I found a hurt pigeon at 1505 Avenue J Brooklyn, New York directly outside the door of the bank. I didn't pick him up or bring him home so I'm not sure if he is still there but I wanted to post here in case anyone lives in the area and can go check and maybe help him. There were kids inside the bank yelling and pointing. I told the banker about him, thinking he could call someone to help, and the banker actually went out and shoved him away from the door with his foot. In front of the kids. I was absolutely horrified.


----------



## Jaye (Mar 13, 2008)

Hello. Well...thank you for your concern. Quite seriously, though...you saw a great example of exactly the way most humans will treat a pigeon in distress.

Please get a box and go back and get it yourself, as soon as you can.

You can do a search for NYC pigeon rescue because there are a lotta people there who are concerned about pigeon welfare. There is also a Yahoo group regarding NYC pigeons...

But quite honestly...sometimes when we cross paths with an animal in need, we just have to push through the inconvenience, buck up, and do what we can right there. I know...it's hard, we tend to be indecisive, or we have someplace to go, or perhaps the context of the immediiate situation is uncomfortable... or maybe we just are really confused as to what to do. All we can do is our best...but do try to retrieve him/her.

If you manage to retrieve it, please post back. Again, thank you for caring.


----------



## goga82 (Aug 17, 2009)

Jaye said:


> Hello. Well...thank you for your concern. Quite seriously, though...you saw a great example of exactly the way most humans will treat a pigeon in distress.
> 
> Please get a box and go back and get it yourself, as soon as you can.
> 
> ...



i agree with you jaye..well said


----------



## goga82 (Aug 17, 2009)

tara m said:


> Hello,
> 
> I found a hurt pigeon at 1505 Avenue J Brooklyn, New York directly outside the door of the bank. I didn't pick him up or bring him home so I'm not sure if he is still there but I wanted to post here in case anyone lives in the area and can go check and maybe help him. There were kids inside the bank yelling and pointing. I told the banker about him, thinking he could call someone to help, and the banker actually went out and shoved him away from the door with his foot. In front of the kids.
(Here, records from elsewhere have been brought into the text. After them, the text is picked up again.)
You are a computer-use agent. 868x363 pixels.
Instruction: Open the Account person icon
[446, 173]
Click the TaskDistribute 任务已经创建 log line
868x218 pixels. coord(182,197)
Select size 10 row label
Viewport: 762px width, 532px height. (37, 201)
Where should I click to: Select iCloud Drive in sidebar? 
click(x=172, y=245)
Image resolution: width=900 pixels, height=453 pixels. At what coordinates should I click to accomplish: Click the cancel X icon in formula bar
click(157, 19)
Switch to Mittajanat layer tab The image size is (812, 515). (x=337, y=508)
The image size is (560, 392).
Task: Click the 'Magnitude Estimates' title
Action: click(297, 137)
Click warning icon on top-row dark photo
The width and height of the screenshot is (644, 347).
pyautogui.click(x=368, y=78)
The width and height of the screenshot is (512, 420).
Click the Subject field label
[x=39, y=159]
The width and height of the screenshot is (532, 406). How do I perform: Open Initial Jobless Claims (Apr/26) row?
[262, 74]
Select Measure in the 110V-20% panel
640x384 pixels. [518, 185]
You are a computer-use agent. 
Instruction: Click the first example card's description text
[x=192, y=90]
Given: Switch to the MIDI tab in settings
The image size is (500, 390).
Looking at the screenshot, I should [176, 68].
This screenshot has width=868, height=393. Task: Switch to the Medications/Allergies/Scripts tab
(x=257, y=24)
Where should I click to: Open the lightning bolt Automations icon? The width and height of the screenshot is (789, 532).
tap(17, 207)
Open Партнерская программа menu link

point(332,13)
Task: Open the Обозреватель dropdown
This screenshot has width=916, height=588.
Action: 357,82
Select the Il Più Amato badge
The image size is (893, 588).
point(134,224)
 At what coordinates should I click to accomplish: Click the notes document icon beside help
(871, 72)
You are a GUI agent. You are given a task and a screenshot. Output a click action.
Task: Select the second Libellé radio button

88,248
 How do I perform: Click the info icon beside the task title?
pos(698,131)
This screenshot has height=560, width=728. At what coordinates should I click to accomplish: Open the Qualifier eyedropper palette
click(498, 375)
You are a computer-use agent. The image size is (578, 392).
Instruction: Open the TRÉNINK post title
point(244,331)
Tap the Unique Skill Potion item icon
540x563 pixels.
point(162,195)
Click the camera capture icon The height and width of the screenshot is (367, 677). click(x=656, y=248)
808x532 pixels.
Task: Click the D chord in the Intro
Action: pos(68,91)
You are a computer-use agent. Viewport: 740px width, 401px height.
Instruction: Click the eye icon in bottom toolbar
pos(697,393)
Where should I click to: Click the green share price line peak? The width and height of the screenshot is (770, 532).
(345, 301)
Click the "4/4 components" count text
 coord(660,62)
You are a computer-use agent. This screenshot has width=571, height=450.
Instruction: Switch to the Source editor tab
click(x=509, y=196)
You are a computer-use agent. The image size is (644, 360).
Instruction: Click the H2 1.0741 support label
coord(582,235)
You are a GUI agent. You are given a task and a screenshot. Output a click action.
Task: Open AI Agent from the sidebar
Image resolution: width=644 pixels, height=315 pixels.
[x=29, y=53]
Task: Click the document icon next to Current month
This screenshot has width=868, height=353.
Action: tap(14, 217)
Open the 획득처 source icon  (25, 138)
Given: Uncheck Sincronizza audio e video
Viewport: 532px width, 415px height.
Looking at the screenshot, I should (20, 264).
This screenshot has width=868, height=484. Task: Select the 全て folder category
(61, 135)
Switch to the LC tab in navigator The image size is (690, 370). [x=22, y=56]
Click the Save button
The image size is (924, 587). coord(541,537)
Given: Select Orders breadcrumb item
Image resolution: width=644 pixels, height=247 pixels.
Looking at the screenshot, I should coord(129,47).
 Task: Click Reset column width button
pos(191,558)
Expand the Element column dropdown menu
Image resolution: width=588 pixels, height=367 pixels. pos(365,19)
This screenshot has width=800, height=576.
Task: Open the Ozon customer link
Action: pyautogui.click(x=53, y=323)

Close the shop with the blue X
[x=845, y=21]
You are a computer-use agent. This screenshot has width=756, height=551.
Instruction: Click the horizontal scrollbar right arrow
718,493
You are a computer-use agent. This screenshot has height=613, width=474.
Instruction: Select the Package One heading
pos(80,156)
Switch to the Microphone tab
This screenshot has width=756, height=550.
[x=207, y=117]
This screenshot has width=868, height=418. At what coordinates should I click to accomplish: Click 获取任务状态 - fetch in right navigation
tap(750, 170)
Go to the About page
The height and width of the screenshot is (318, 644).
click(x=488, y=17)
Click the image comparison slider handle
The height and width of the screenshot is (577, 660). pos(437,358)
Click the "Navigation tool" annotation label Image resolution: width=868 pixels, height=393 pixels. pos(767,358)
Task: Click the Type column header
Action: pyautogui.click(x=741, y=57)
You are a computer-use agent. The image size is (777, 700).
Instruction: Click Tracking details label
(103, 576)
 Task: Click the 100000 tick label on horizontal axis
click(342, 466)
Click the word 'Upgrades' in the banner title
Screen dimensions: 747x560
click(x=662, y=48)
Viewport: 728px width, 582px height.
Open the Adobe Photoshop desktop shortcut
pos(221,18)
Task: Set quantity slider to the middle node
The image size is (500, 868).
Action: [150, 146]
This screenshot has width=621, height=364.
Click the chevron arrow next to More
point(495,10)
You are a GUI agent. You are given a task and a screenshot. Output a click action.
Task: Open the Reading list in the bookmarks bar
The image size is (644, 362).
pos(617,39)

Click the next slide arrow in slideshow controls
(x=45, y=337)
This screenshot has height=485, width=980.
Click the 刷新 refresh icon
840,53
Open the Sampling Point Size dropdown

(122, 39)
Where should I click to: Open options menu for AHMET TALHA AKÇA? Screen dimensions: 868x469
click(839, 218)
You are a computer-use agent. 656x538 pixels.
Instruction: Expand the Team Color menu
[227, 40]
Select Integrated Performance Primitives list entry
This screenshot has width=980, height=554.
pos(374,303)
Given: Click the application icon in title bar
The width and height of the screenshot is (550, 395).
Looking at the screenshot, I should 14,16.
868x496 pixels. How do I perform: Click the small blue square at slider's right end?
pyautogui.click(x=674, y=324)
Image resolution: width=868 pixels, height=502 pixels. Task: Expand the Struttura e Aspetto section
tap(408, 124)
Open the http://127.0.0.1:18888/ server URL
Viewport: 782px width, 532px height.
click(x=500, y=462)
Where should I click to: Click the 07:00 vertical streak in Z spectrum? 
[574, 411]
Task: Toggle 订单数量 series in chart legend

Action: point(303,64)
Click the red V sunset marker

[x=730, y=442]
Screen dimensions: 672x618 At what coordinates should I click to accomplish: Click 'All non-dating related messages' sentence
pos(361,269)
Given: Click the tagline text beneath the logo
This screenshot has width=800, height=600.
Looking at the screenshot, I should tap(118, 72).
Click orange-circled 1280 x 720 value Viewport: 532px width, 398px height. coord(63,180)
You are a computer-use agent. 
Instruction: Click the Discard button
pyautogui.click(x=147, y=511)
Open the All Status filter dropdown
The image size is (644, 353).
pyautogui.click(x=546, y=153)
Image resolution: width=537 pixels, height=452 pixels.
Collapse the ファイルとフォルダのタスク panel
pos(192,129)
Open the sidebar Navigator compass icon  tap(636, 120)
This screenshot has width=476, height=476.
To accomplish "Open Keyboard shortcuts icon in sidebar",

I was absolutely horrified.


u should have taken the pigeon... go back and pray that he's a live.
well help you here.... with any directions and advices it's not hard to care for a pigeon in need.
please go back and get him


----------



## TAWhatley (Mar 6, 2001)

Definitely go and get the pigeon and contact the New York City Pigeon Rescue Central .. http://www.nycprc.org

Terry


----------